The trajectory of public consciousness is often governed by the wave of discourse which surrounds a particular issue or cause. The very real and foreboding spectre of climate change has generated considerable discourse in the public field both at a macro and micro level. It seems pertinent and timely that Heat – Art and climate change explores the themes surrounding degradation and decay and the very evaporation of the ecosystems which create, support and renew life – systems that are in dire threat due to post-industrial expansion. Held within the awkward confines of RMIT gallery, Dr. Williams has curated a suite of works that point to an incredibly bleak and unsustainable future.

The notion of maintaining a delicate balance between the multi-layered and complex ecosystems that surround and sustain our ways of being is explored in several works. Janet Laurence’s Carbon Futures (2008) is a small, spherical biomorphic-looking orb of blown glass which nearly becomes lost within the gallery space as dramatic statements and apocalyptic endgame visions of the future appear to dominate. Laurence responds differently by exploring the inherent renewal processes that occur as a direct result of decay. By placing plant matter into a molten hot glass orb, seeds immediately spring forth signaling optimistic new beginnings. The orb is then hermetically sealed creating a mini self-contained ecosystem – delicate, unencumbered and in balance.

The direct effects of our destabilization of finely balanced ecosystems is painstakingly documented in Gregory Pryor’s Black Solander 2005. Entering the guise of botanist, Pryor has produced five thousand intricate ink and graphite drawings which are individually numbered, cataloguing the botanical species in Western Australia that are extinct or at risk. Drawn on black sugar paper, these small rectangles of botanical documentation fill up an entire room, wrapping around the viewer in a mausoleum-like display. There is an overt sense of despair as the work acts as an ode to flora that has been lost through human ignorance and over-consumption.

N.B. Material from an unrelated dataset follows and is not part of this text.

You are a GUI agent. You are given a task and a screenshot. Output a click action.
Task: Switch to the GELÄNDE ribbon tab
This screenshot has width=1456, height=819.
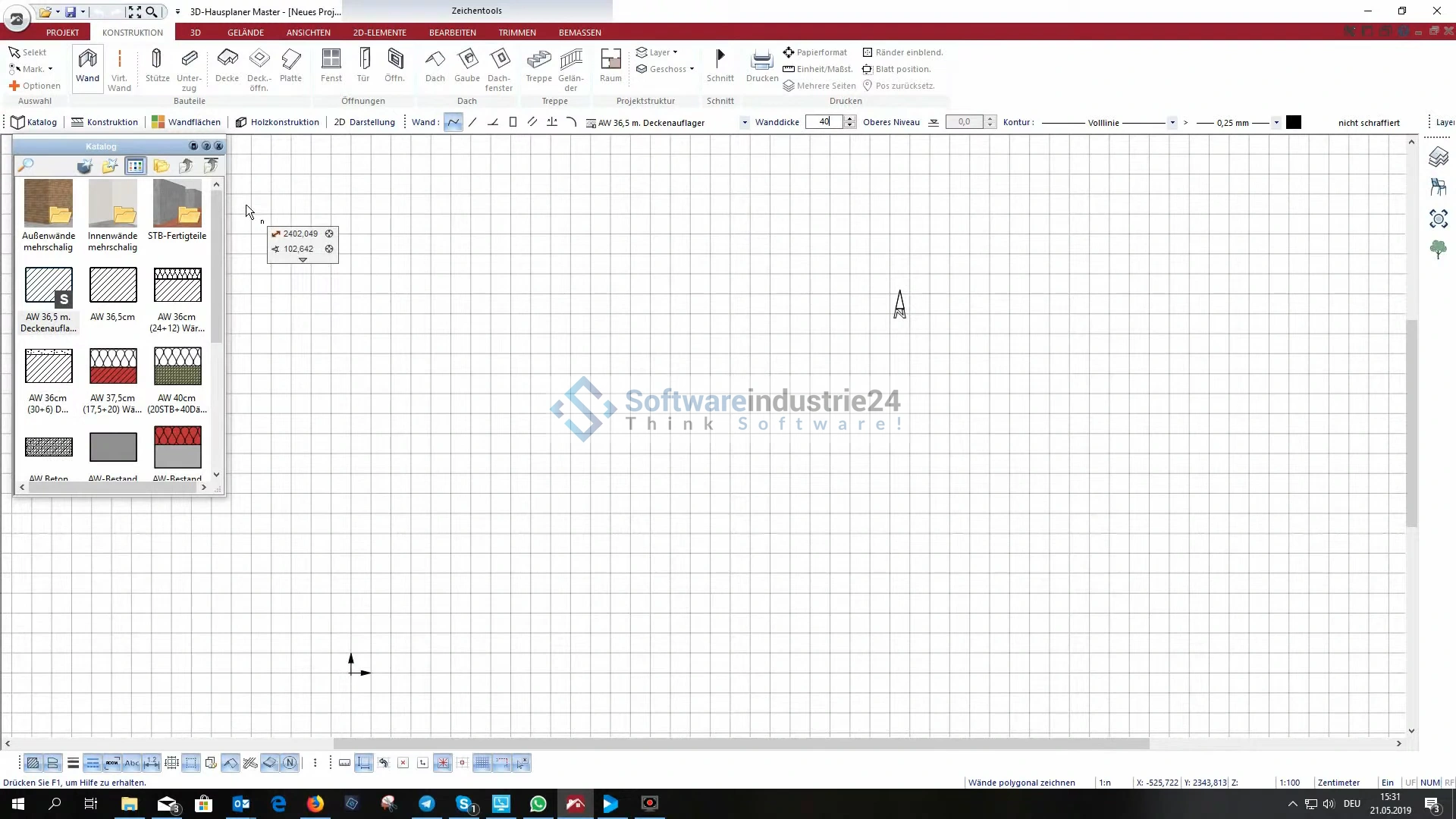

A change to our physical environment is also a consideration in Philip Samartzis and Michael Vorfeld’s installation Black Habit 2008. Samartzis and Vorfeld look into the before and after of energy use and the raw materials that are required for the production of everyday objects – objects such as a light bulb, often taken for granted, but an everpresent piece of rudimentary technology that provides us with invaluable illumination. Vorfeld’s large black silhouettes detailing the inner carcasses of old incandescent light bulbs are exposed onto large pieces of translucent paper. The black silhouettes themselves look like they are outcomes of scientific experiments, aesthetic and mesmerizing in their own right. This is overlayed with Samartzis’ sound work, a field recording of a coal extraction plant in rural Yallourn Valley. The noise that is created by the mammoth-sized trucks and machinery of the coalmine ruptures the relative calm of the space, drawing attention to the vast requirements of carbon fuel that is needed to sustain our fast-paced lifestyles. This recording is followed with a collaborative composition that uses high frequency microphones to record the omnipresent hum of electrical current that radiates from a light bulb. The incessant whining, and haunting buzz and crackle reminds us that they are indeed in use, critiquing the apathetic nature with which we use energy – a finite resource being consumed as if it was infinite.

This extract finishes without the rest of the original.